Here, we use the back-tick syntax to shell out and try to set an environment variable. While the variable will be set for the child, the new value doesn't bubble up to the parent.
Child processes can't change their parents env vars
Changes to the environment don't sync between running processes
In the example below I'm running two copies of IRB side by side. Adding a variable to the environment of one IRB session doesn't have any effect on the other IRB session.
Adding an environment variable to one process doesn't change it for other processes
Your shell is just a UI for the environment variable system.
The system itself is part of the OS kernel. That means that the shell doesn't have any magical power over environment variables. It has to follow the same rules as every other program you run.
Environment variables are NOT the same as shell variables
One of the biggest misunderstandings happens because shells do provide their own "local" shell variable systems. The syntax for using local variables is often the same as for environment variables. And beginners often confuse the two.
But local variables are not copied to the children.
Environment variables are not the same as shell variables
Let's take a look at an example. First I set a local shell variable named MARCO. Since this is a local variable, it's not copied to any child processes. Consequently, when I try to print it via Ruby, it doesn't work.
Next, I use the export command to convert the local variable into an environment variable. Now it's copied to every new process this shell creates. Now the environment variable is available to Ruby.
Local variables aren't available to child processes. Export converts the local variable to an environment variable.
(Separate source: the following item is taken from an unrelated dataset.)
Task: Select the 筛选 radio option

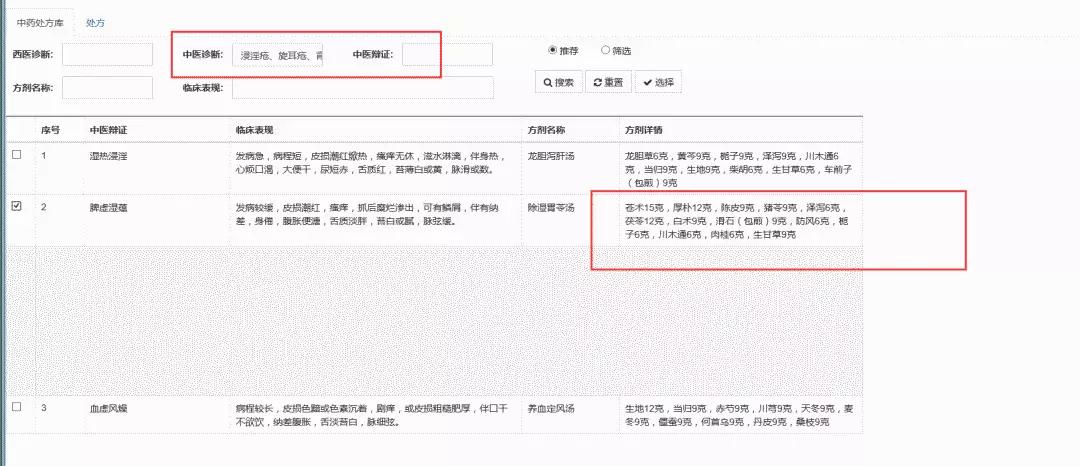Action: tap(605, 50)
Managing Environment Variables in Practice
How does this all work in the real world? Let's do an example:
Suppose you have two Rails apps running on a single computer. You're using Honeybadger to monitor these apps for exceptions. But you've run into a problem.
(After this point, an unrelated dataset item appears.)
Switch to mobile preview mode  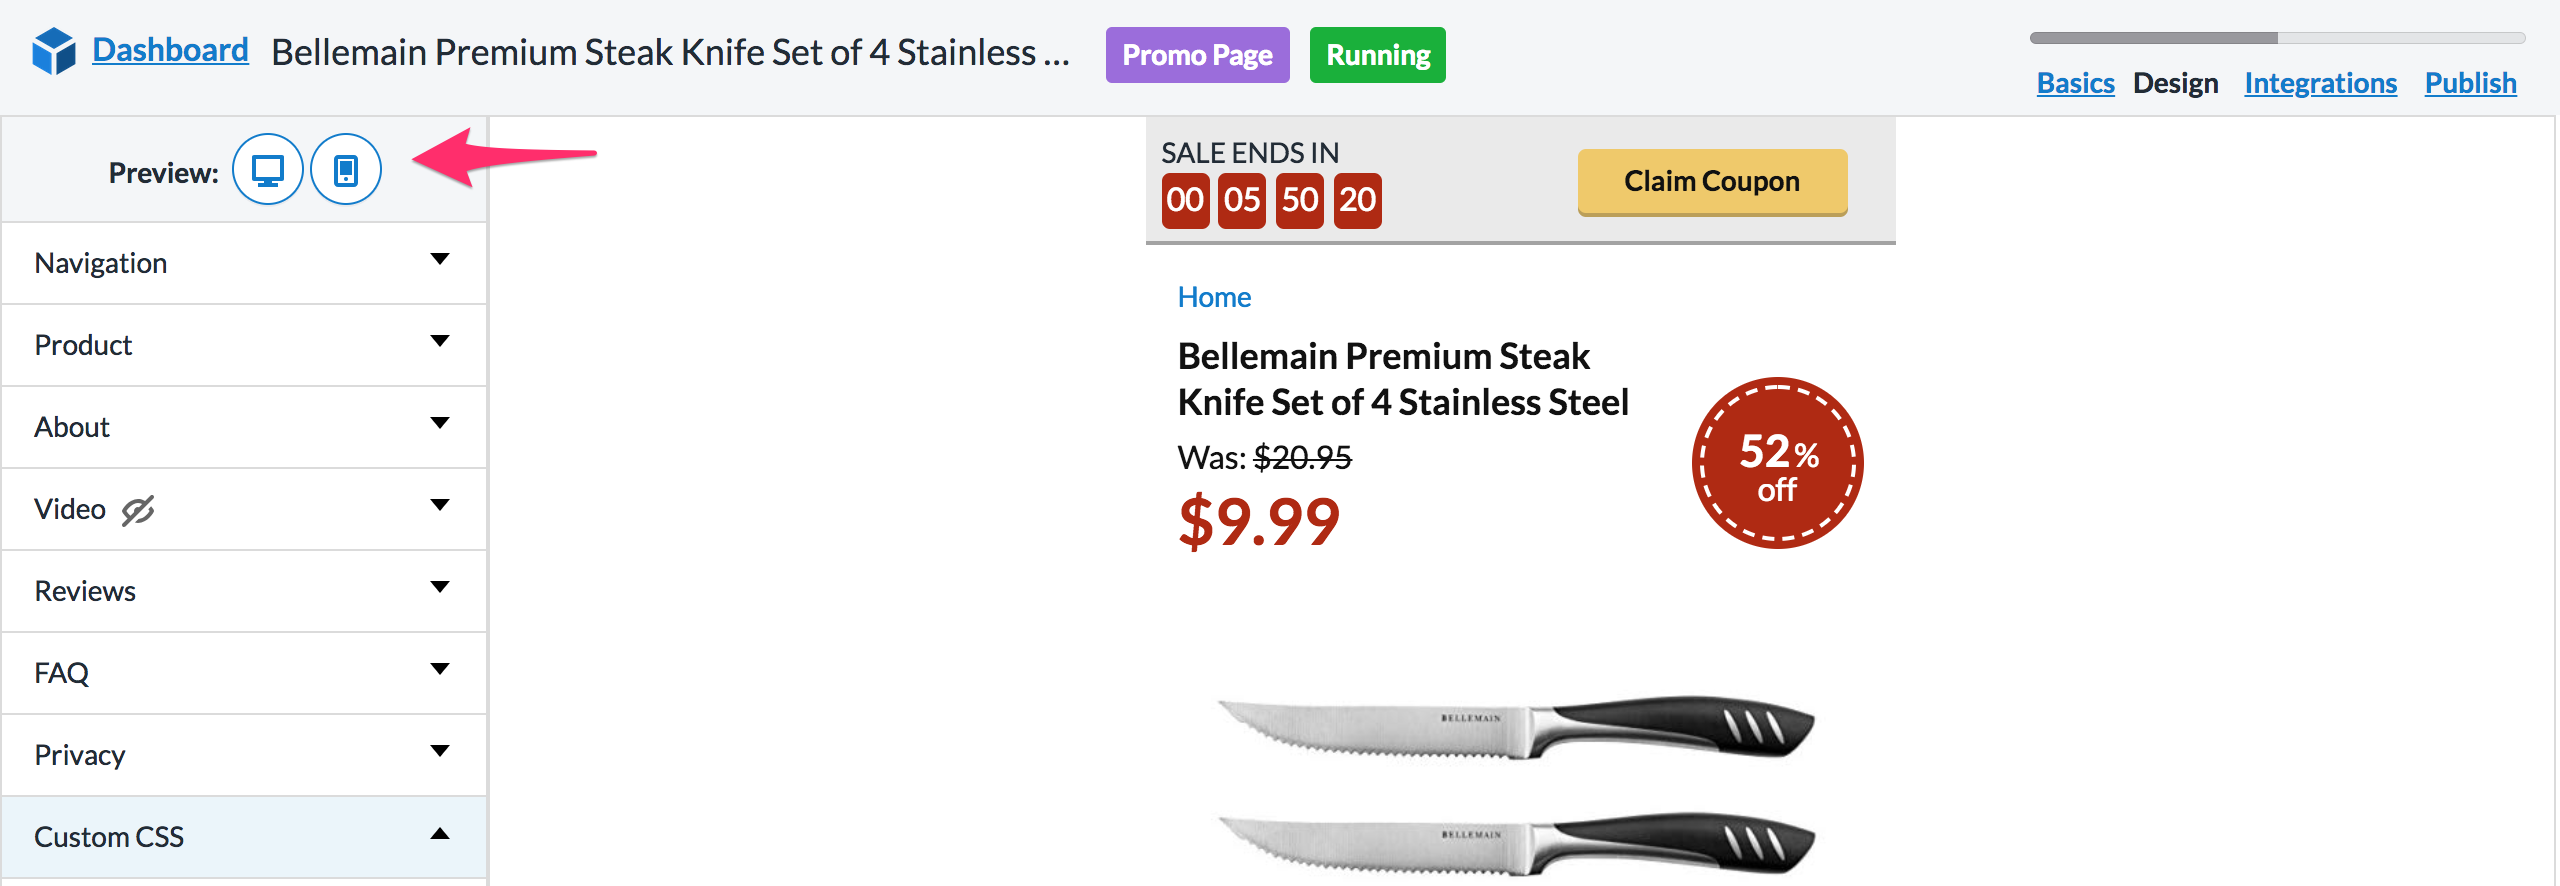click(x=346, y=170)
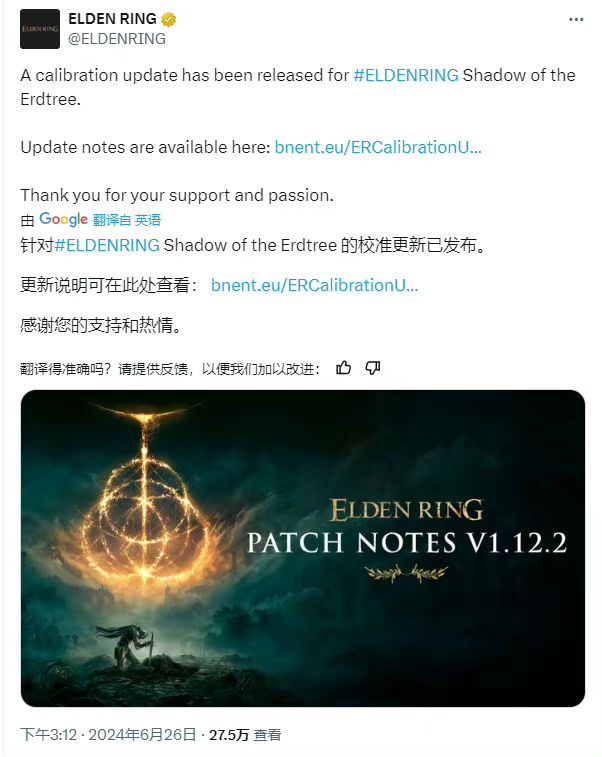
Task: Click the 英语 language link
Action: click(147, 220)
You'd like to store your Honeybadger API key in the $HONEYBADGER_API_KEY environment variable. But your two apps have two separate API keys.
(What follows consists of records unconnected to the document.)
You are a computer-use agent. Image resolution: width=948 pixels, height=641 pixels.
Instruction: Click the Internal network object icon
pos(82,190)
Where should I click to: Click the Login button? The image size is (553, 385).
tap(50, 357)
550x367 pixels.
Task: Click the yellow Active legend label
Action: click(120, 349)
How can one environment variable have two different values?
By now I hope you know the answer. Since env vars are per-process, and my two rails apps are run in different processes there's no reason why they can't each have their own value for $HONEYBADGER_API_KEY.
Now the only question is how to set it up. Fortunately there are a few gems that make this really easy.
Figaro
When you install the Figaro gem in your Rails app, any values that you enter into config/application.yml will be loaded into the ruby ENV hash on startup.
You just install the gem:
# Gemfile
gem "figaro"
And start adding items to application.yml. It's very important that you add this file to your .gitignore, so that you don't accidentally commit your secrets.
# config/application.yml
HONEYBADGER_API_KEY: 12345
Dotenv
The dotenv gem is very similar to Figaro, except it loads environment variables from .env, and it doesn't use YAML.
Just install the gem:
# Gemfile
gem 'dotenv-rails'
And add your configuration values to .env - and make sure you git ignore the file so that you don't accidentally publish it to github.
HONEYBADGER_API_KEY=12345
You can then access the values in your Ruby ENV hash
ENV["HONEYBADGER_API_KEY"]
You can also run commands in the shell with your pre-defined set of env vars like so:
dotenv ./my_script.sh
Secrets.yml?
Sorry. Secrets.yml - though cool - doesn't set environment variables. So it's not really a replacement for gems like Figaro and dotenv.
Plain old Linux
It's also possible to maintain unique sets of environment variables per app using basic linux commands. One approach is to have each app running on your server be owned by a different user. You can then use the user's .bashrc to store application-specific values.